(Excerpts from a dataset)
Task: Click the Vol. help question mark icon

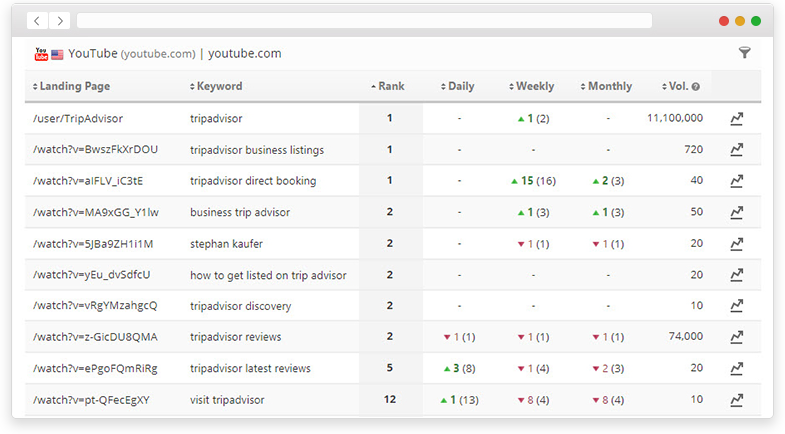Action: click(695, 87)
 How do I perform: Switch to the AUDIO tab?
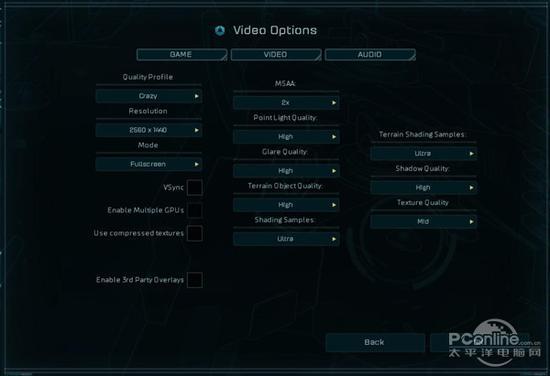pyautogui.click(x=370, y=55)

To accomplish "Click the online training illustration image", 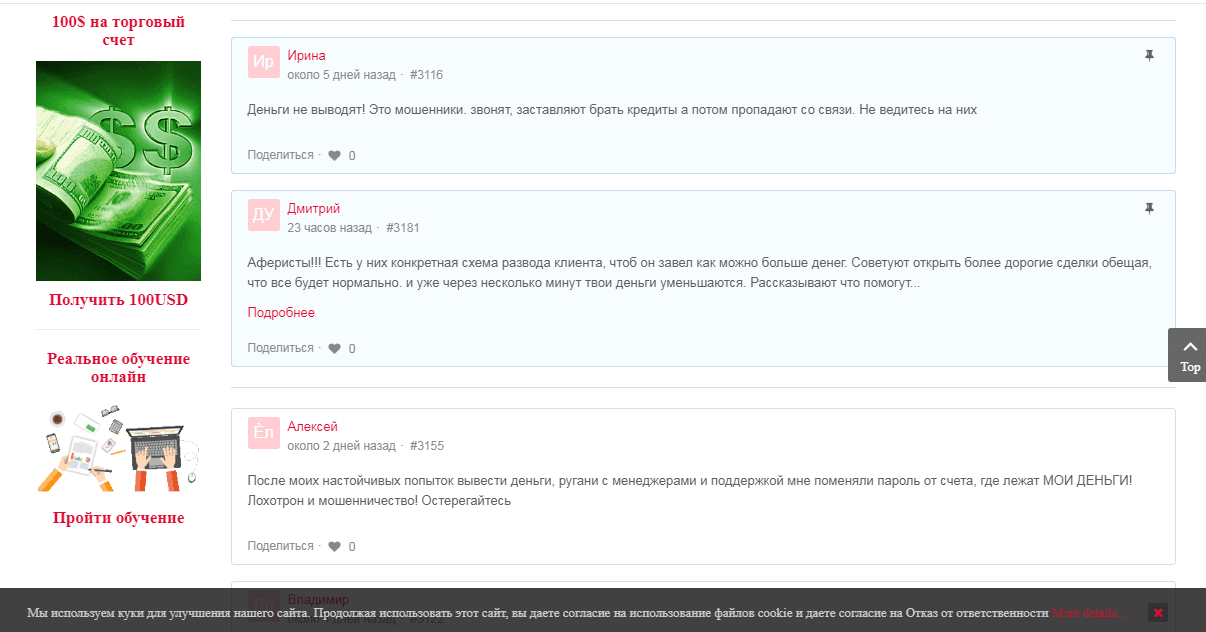I will (118, 448).
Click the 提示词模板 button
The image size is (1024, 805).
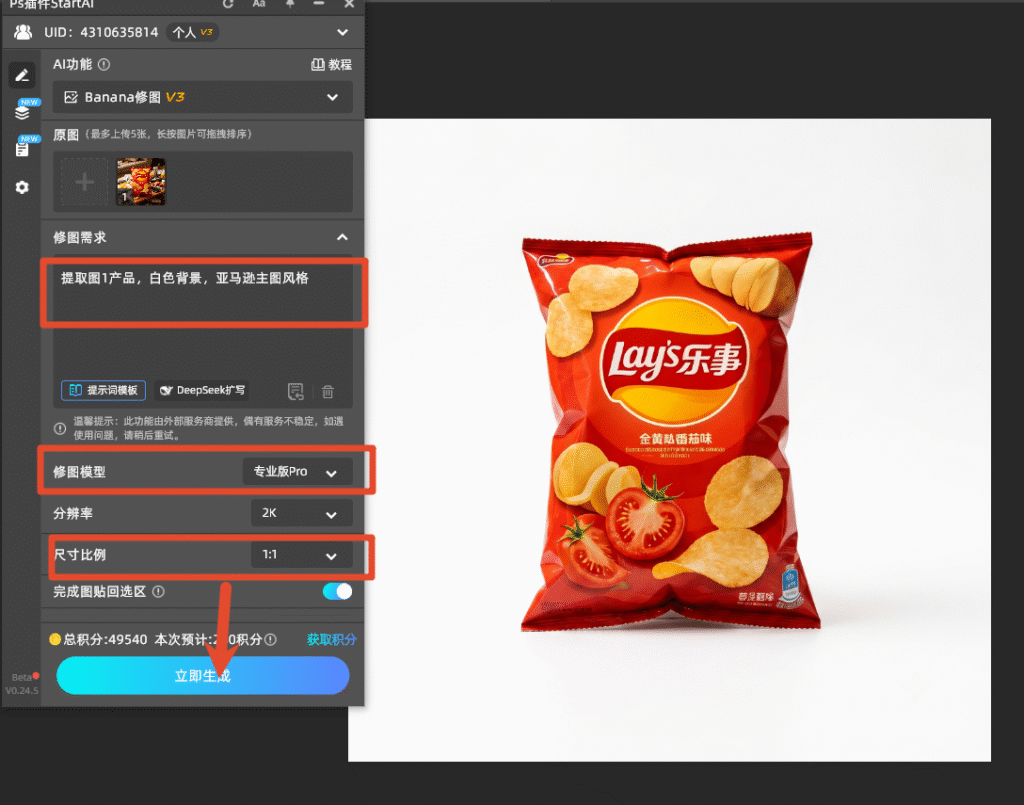(103, 390)
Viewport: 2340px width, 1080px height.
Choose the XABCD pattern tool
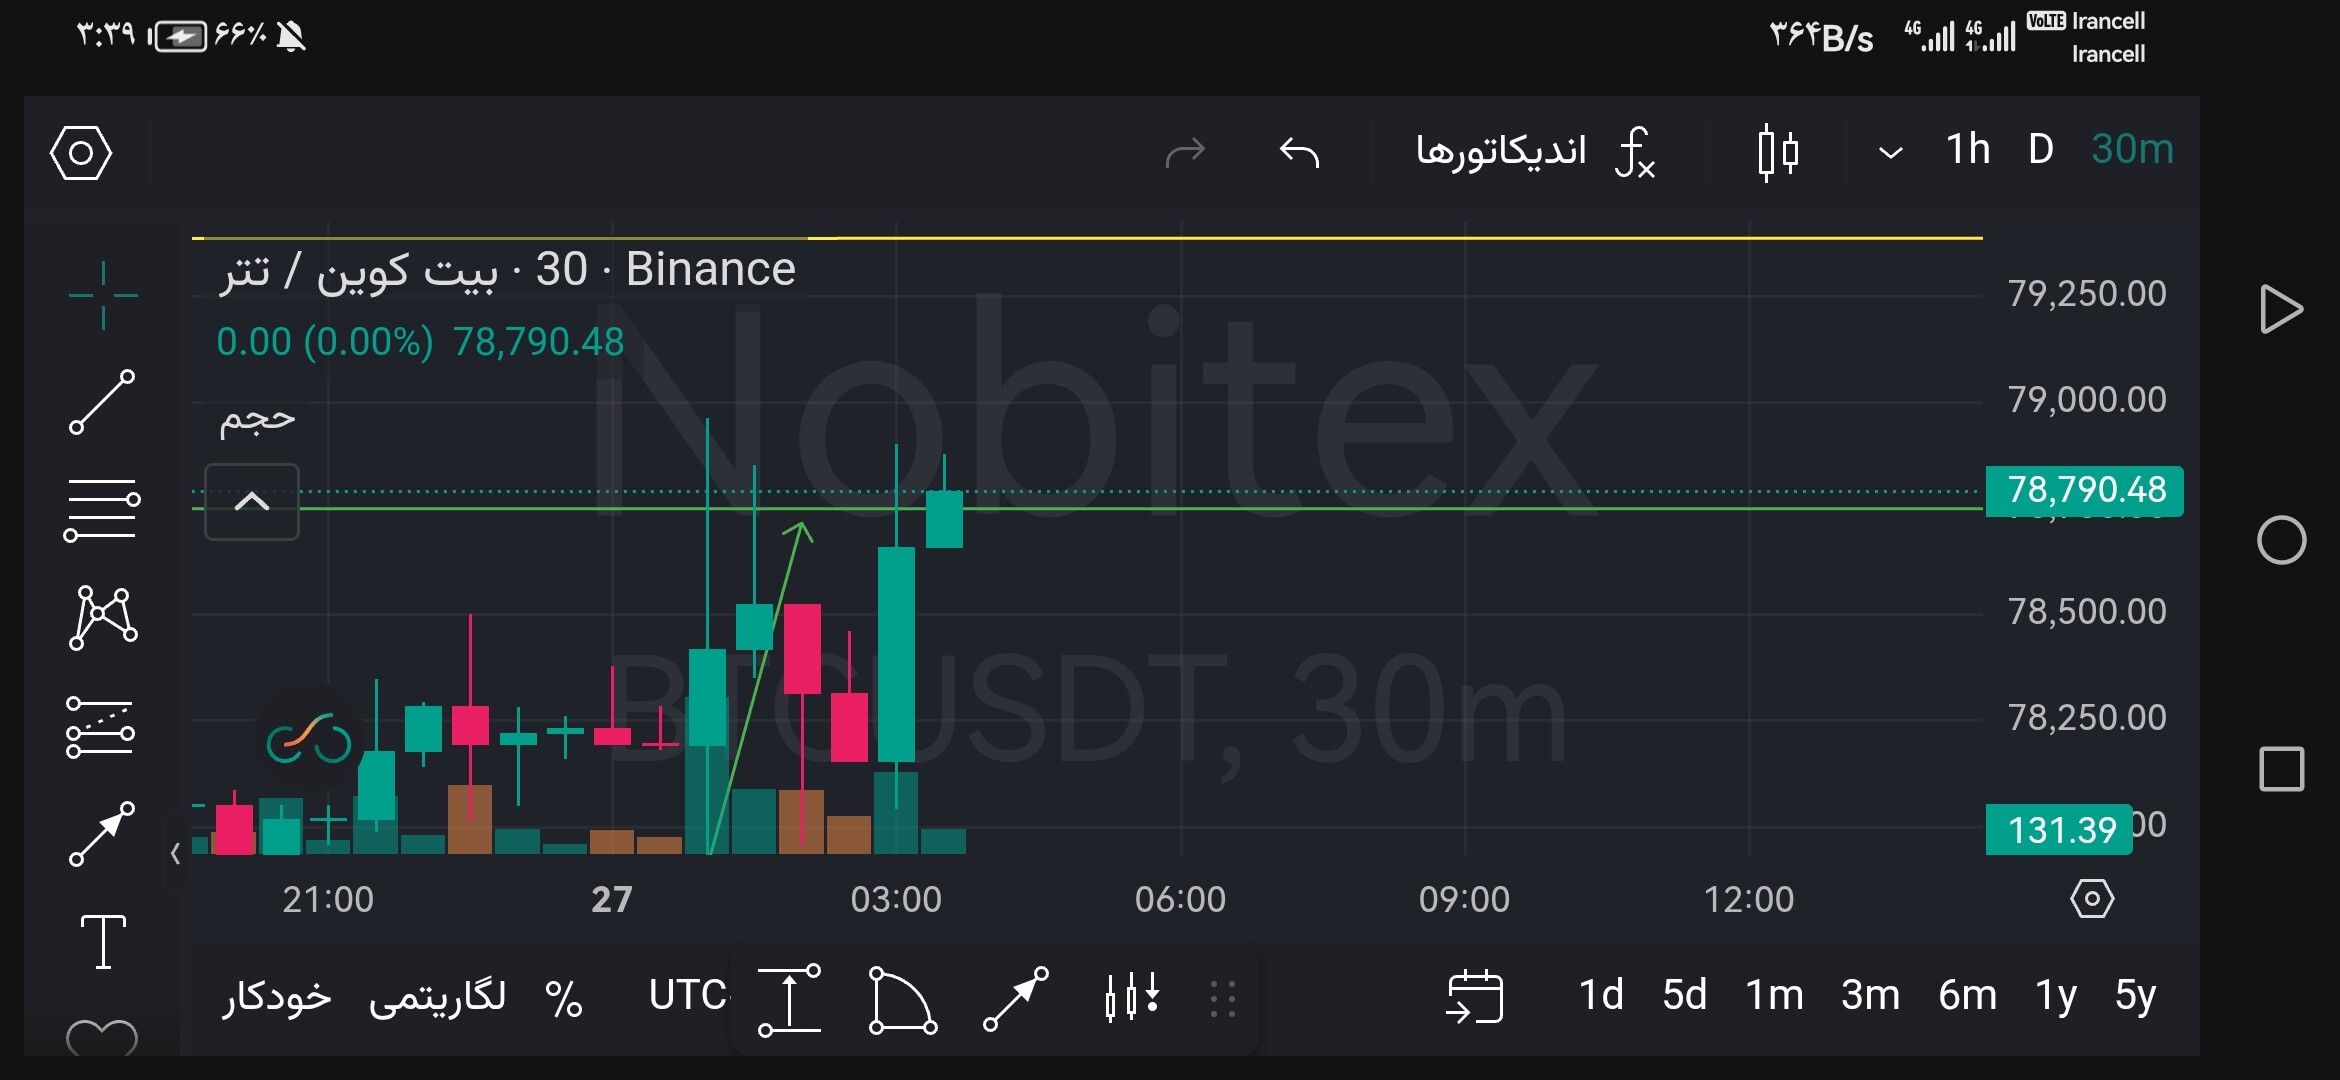(103, 617)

◆ Aim of the task ◆
Each line from the one containing "The image size is (1024, 805)." to the final line of the data must be printed exactly, both included, with nothing else and no pictures.

◆ Expected answer ◆
The image size is (1024, 805).
(103, 390)
Viewport: 2340px width, 1080px height.
Choose the XABCD pattern tool
(103, 617)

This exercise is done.